• Given records:
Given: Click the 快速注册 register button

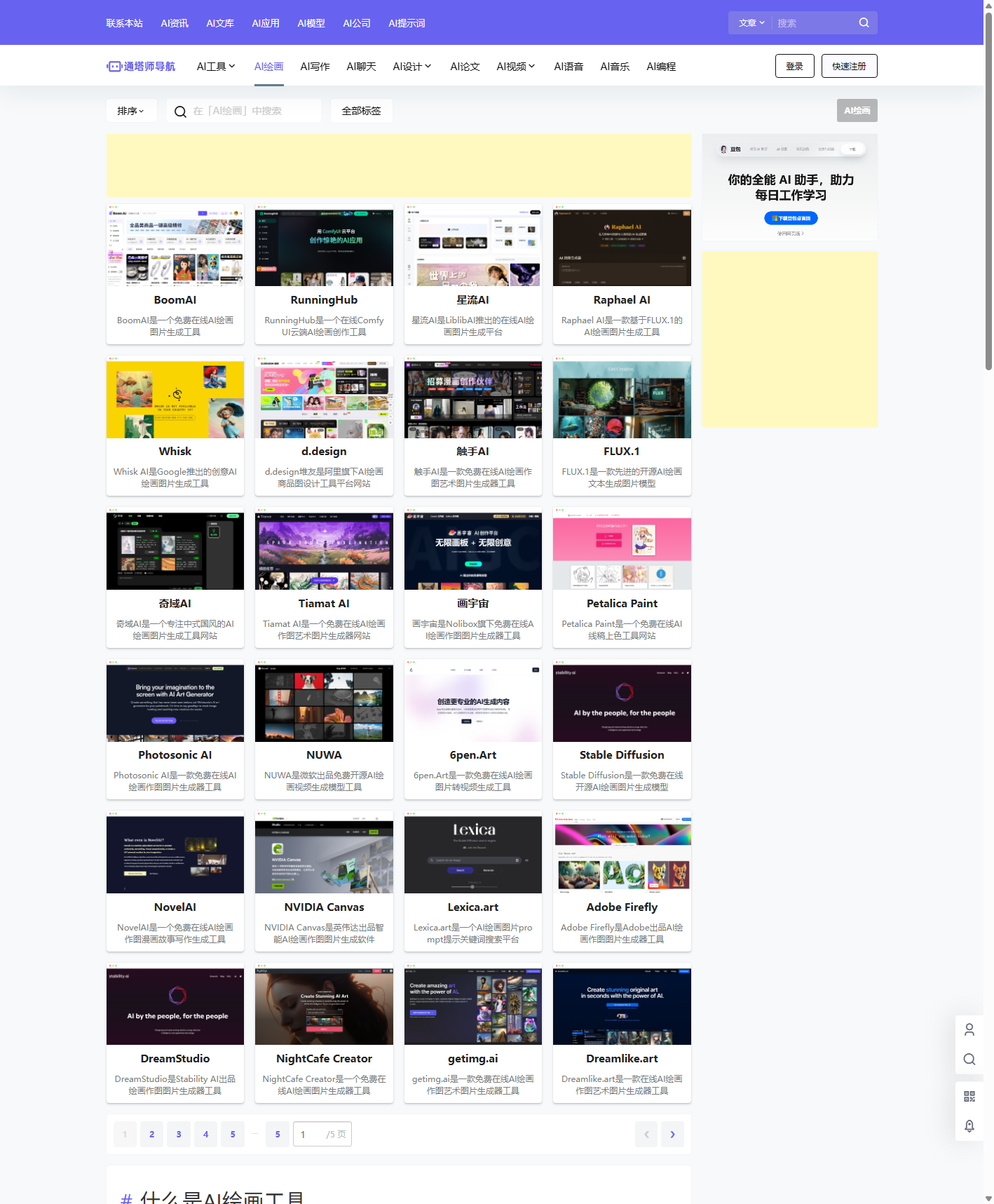Looking at the screenshot, I should tap(849, 66).
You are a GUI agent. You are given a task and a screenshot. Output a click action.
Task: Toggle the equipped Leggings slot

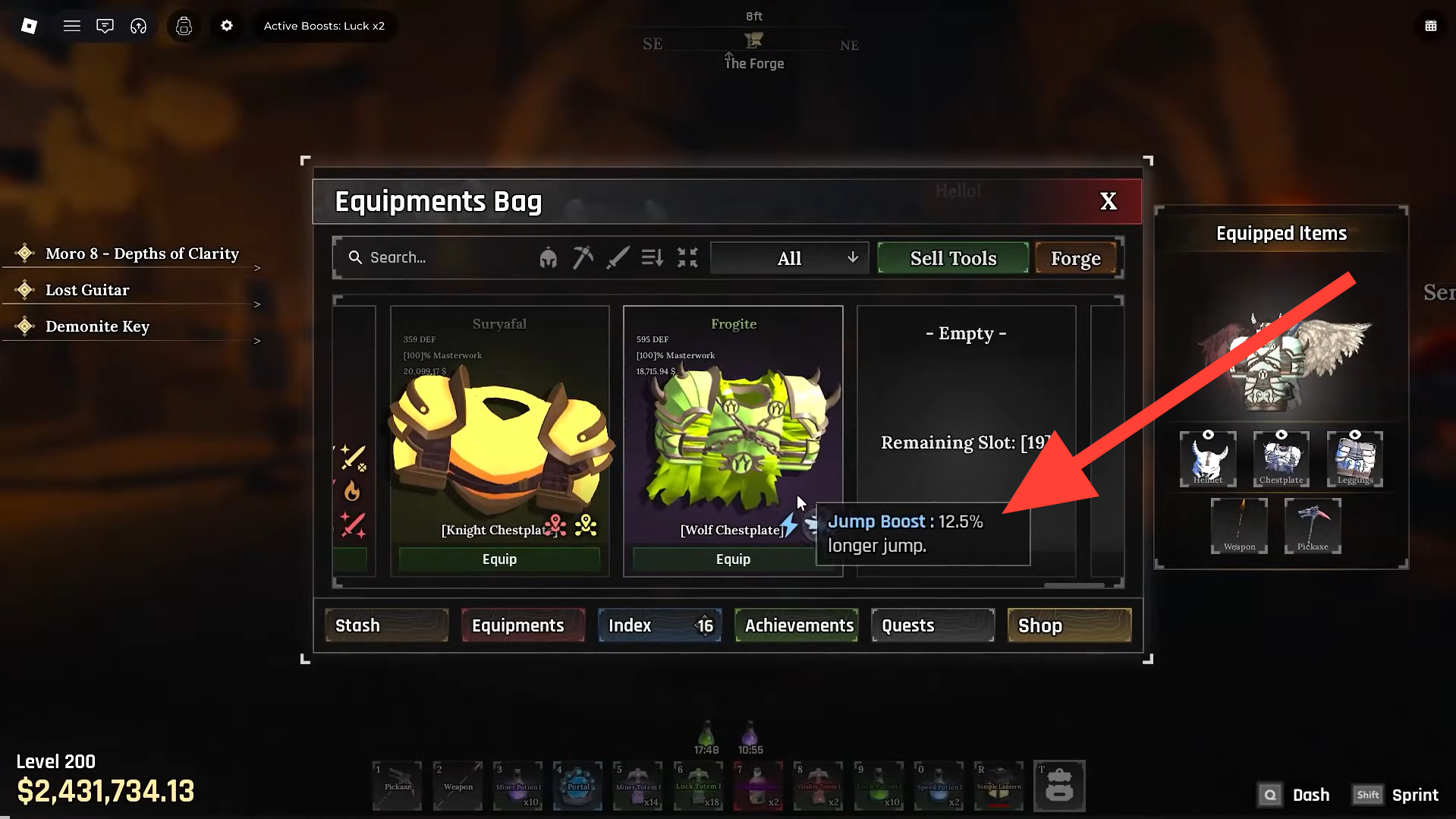click(1355, 458)
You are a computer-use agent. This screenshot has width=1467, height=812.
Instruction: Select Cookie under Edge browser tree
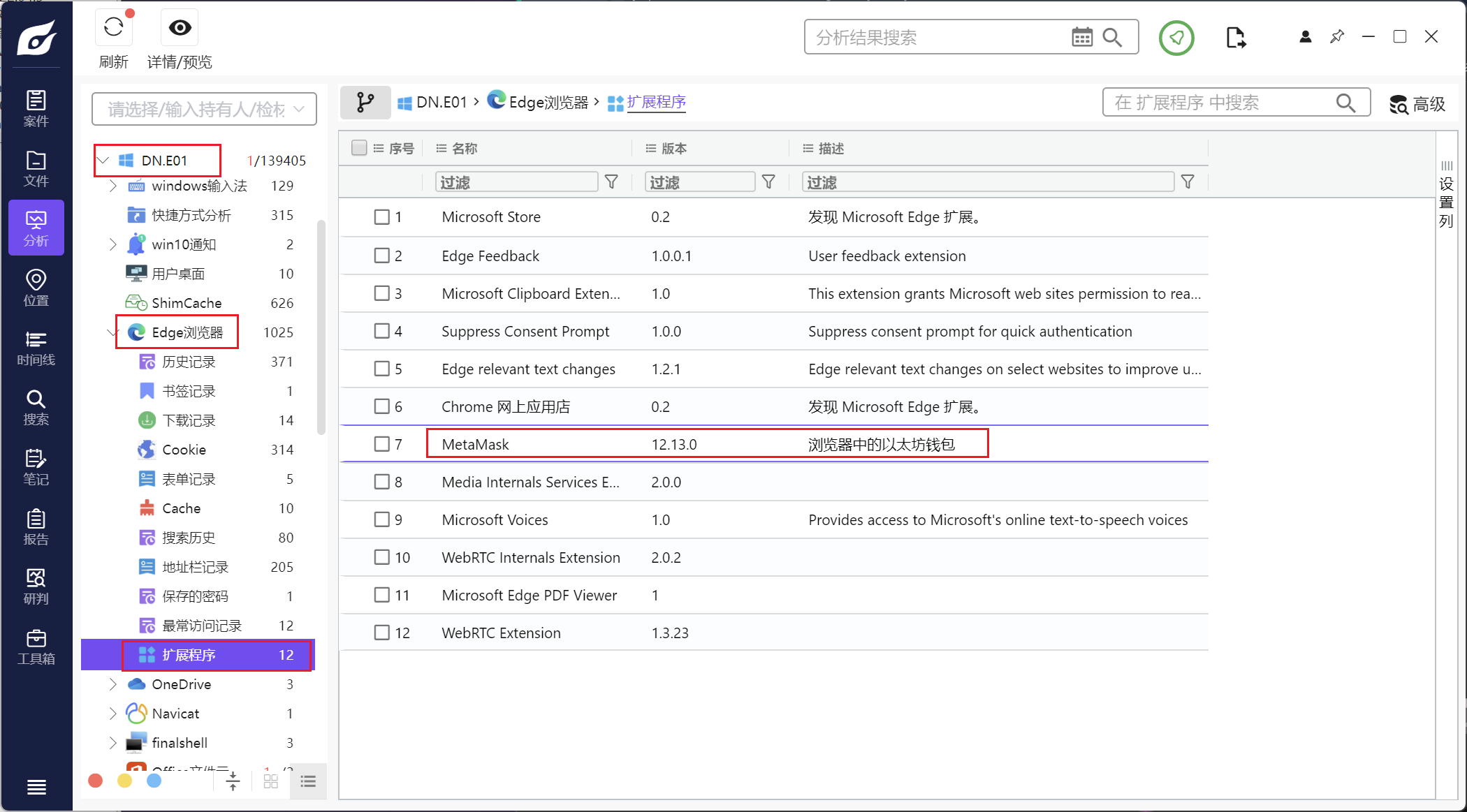pyautogui.click(x=184, y=450)
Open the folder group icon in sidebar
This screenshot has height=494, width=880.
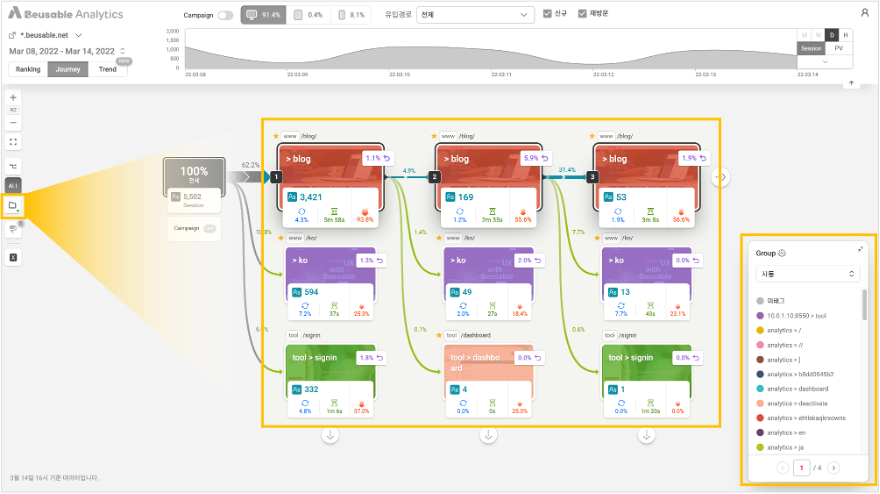click(13, 206)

• Requirement: How many lines of the listing above contain the string "width"? Matching is case-sensitive. Reply with the number alone.

• Task answer: 2